_AIM OF THE TASK_.
Which lines in the entries below contain the string "scrollbar"? Show each of them in full.

_INPUT DATA_.
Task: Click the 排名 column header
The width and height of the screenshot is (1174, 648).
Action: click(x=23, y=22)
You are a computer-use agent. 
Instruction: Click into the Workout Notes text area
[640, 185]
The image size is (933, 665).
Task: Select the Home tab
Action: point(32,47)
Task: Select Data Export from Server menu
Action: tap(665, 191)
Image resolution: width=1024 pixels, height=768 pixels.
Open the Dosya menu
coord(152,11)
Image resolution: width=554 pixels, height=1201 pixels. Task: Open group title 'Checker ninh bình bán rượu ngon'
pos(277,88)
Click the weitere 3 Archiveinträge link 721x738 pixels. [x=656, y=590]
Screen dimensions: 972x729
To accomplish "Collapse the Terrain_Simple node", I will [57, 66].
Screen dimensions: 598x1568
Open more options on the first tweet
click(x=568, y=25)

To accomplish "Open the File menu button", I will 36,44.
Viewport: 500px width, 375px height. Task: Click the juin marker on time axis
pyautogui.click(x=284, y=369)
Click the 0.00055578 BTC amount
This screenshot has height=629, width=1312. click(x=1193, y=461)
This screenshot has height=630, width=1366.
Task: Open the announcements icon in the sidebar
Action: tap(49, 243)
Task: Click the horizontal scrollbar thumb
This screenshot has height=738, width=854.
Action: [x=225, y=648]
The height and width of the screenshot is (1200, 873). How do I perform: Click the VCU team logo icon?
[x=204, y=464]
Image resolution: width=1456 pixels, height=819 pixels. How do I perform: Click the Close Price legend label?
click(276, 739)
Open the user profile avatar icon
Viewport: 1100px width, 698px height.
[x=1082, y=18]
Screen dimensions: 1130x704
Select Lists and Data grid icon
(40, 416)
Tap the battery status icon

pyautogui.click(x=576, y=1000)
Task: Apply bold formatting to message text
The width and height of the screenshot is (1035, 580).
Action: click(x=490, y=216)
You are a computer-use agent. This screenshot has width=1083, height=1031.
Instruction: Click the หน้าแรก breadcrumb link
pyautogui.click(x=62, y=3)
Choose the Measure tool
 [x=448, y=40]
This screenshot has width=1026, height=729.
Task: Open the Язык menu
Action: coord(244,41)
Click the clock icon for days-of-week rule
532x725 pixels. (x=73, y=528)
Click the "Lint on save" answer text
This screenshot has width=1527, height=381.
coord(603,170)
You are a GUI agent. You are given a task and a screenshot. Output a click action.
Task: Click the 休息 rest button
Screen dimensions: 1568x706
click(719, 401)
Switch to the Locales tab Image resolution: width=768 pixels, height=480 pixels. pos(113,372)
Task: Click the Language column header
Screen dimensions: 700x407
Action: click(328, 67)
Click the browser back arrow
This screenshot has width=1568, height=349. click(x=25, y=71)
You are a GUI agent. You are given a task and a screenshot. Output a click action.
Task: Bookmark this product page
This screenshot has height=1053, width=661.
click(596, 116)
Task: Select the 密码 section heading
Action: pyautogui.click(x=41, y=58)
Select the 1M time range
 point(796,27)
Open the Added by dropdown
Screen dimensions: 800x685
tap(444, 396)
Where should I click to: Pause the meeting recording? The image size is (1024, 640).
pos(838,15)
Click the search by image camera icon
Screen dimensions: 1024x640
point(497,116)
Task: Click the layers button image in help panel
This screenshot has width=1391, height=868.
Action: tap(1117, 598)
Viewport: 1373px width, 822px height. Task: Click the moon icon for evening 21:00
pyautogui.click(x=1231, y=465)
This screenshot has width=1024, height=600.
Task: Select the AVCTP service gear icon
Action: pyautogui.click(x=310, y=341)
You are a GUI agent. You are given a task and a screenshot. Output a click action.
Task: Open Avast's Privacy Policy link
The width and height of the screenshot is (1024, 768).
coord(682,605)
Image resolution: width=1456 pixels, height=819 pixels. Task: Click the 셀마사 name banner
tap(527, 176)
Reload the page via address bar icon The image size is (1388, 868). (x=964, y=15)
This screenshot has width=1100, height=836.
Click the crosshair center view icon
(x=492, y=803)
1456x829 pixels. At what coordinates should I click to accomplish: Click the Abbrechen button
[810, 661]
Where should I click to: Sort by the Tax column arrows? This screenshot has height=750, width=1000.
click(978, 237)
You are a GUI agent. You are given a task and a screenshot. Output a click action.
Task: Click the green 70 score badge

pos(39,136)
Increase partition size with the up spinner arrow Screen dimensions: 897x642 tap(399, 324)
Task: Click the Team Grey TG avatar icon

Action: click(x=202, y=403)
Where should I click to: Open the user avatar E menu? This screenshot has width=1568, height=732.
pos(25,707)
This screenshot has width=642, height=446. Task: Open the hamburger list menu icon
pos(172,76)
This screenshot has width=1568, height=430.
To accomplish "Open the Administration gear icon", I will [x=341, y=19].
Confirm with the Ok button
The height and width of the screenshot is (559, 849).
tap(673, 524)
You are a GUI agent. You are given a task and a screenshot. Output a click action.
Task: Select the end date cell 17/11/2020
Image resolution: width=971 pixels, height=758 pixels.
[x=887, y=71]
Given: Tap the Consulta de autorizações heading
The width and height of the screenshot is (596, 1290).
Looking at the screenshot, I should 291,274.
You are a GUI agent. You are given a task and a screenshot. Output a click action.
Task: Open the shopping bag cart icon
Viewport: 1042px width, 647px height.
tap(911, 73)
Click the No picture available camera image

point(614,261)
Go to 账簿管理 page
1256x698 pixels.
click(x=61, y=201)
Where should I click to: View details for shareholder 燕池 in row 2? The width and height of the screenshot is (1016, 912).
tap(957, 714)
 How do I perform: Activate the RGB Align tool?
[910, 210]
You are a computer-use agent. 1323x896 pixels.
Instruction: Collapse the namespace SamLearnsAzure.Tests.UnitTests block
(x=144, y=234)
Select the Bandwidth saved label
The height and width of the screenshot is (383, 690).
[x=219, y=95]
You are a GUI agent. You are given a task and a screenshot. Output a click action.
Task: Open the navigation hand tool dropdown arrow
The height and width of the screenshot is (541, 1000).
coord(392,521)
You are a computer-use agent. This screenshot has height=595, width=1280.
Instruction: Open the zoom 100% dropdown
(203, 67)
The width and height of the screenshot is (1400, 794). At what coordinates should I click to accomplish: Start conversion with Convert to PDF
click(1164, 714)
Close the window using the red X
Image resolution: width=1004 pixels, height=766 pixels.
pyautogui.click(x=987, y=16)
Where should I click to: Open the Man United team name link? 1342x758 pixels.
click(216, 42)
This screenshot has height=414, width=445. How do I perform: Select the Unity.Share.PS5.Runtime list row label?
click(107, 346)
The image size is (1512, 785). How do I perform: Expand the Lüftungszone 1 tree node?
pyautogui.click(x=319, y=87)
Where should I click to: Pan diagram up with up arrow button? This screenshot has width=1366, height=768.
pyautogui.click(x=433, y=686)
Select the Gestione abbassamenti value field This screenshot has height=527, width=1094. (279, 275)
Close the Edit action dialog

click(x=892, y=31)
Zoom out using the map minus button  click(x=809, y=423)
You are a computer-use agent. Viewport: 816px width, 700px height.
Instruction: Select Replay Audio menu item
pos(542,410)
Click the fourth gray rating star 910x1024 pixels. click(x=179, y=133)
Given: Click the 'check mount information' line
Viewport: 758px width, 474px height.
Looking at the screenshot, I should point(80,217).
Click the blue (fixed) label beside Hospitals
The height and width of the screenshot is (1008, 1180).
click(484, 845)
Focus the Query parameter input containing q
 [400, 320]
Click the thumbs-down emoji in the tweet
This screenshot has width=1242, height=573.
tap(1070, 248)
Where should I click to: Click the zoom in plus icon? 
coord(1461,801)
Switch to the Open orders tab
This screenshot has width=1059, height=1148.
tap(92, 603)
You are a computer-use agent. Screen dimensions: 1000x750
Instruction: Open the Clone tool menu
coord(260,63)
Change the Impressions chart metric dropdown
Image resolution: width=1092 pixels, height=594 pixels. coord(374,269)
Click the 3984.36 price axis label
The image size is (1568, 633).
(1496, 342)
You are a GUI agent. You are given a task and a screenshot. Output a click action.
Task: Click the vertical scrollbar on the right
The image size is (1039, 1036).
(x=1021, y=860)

_ANSWER SECTION_.
Task: Click the horizontal scrollbar thumb
Task: Click the vertical scrollbar on the right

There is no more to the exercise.